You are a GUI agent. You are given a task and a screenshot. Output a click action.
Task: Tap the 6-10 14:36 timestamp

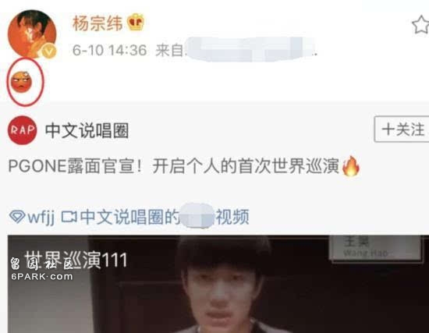[110, 51]
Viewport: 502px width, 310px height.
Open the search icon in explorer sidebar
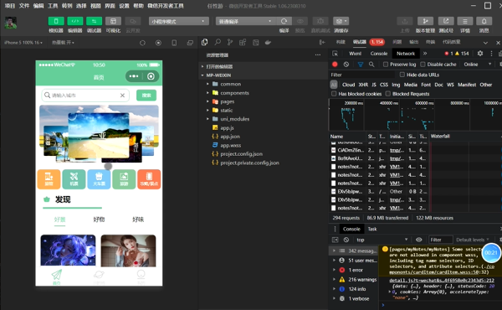coord(218,42)
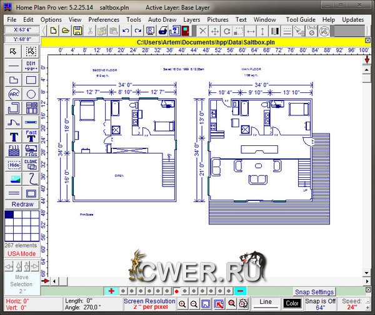Select the ARC drawing tool
The image size is (375, 315).
pyautogui.click(x=14, y=94)
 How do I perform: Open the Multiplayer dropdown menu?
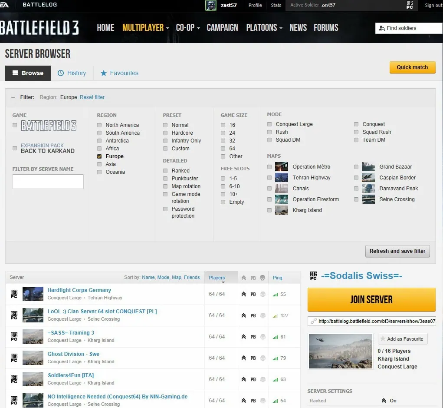(145, 28)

[WORK INSTRUCTIONS]:
Without copying any picture, repeat all of the entries exactly.

[TASK ANSWER]:
You are a GUI agent. You are given a task and a screenshot. Output a click action.
Task: Tap the 6-10 14:36 timestamp

[110, 51]
Viewport: 502px width, 310px height.
Open the search icon in explorer sidebar
coord(218,42)
Select the ARC drawing tool
The image size is (375, 315).
pyautogui.click(x=14, y=94)
 How do I perform: Open the Multiplayer dropdown menu?
(145, 28)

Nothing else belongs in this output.